:: TEXT SHOWN ::

In this tutorial we will create a program in C which will print the numbers from 1 to 100. But for multiples of three print "Fizz" instead of the number and for the multiples of five print "Buzz". For numbers which are multiples of both three and five print "FizzBuzz".

FizzBuzz

FizzBuzz is a simple programming task used in software developer job interviews. It is often used as an initial screening question to help filter out candidates who lack basic coding skills.

In this task, you are asked to write a program that prints the numbers from 1 to 100. But for multiples of three print "Fizz" instead of the number and for the multiples of five print "Buzz". For numbers which are multiples of both three and five print "FizzBuzz".

There have been many variations of this task like:

Example

1 2 Fizz 4 Buzz Fizz 7 8 Fizz Buzz 11 Fizz 13 14 FizzBuzz 16 17 Fizz 19 Buzz Fizz 22 23 Fizz Buzz

Problem description

Provide a C implementation of FizzBuzz.

Problem Solution

  1. Iterate from 1 to 100.
  2. If the number is divisible by both 3 and 5, print "FizzBuzz".
  3. Else if the number is divisible by 3, print "Fizz".
  4. Else if the number is divisible by 5, print "Buzz".
  5. Else print the number.

FizzBuzz simple solution

In this approach, we will use a loop to iterate from 1 to 100 and check if the number is divisible by 3, 5, or both.

Program/Source code

#include <stdio.h>

int main(void)

:::

EXERCISE OBJECTIVE. According to the FizzBuzz tutorial, why is FizzBuzz given in software developer job interviews? Answer in one to three sentences. The data after this point has no connection to the FizzBuzz tutorial.

:: DATA LINES ::

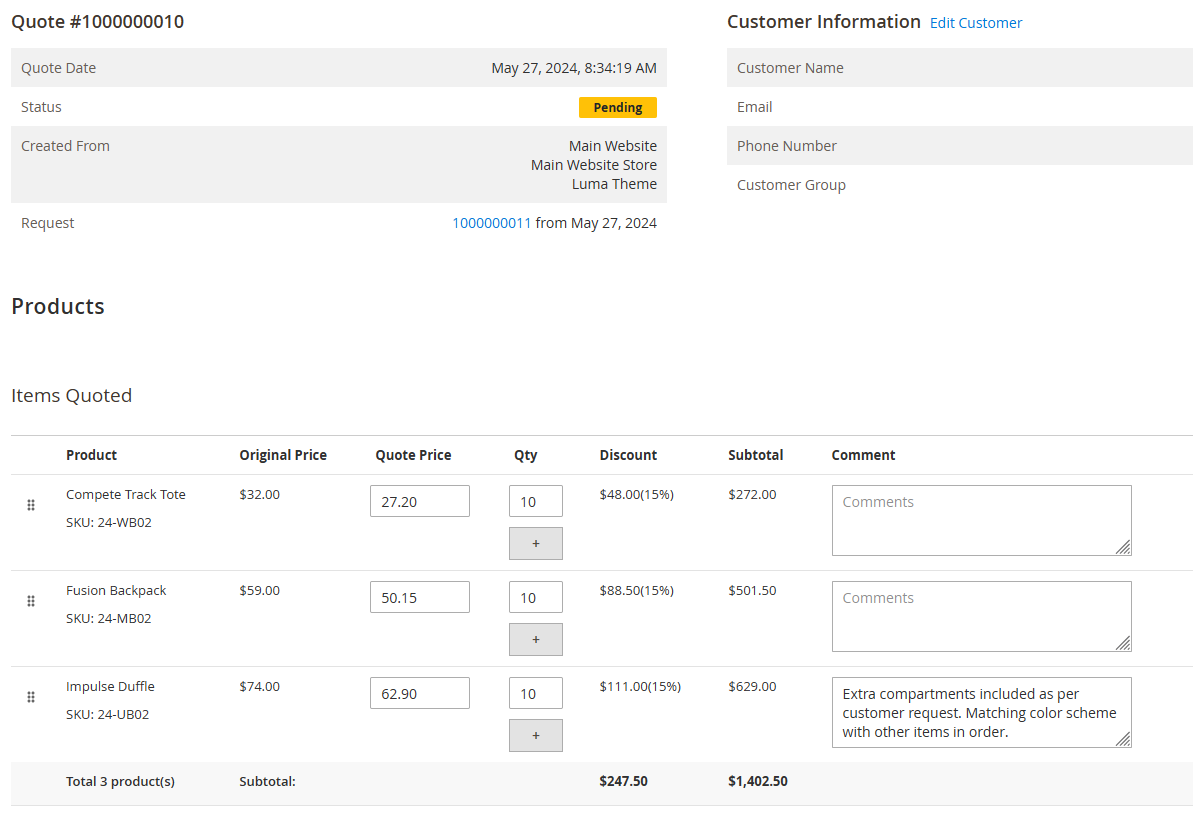
Task: Click the Comments box for Fusion Backpack
Action: coord(981,616)
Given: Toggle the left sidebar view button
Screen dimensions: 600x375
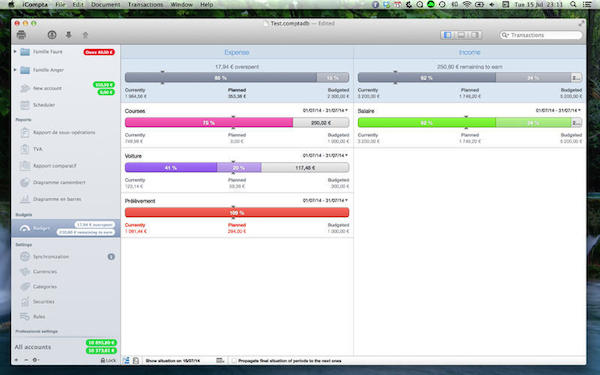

:::

EXERCISE RESULT. FizzBuzz is a simple programming task that is often used as an initial screening question. Its purpose is to help filter out candidates who lack basic coding skills.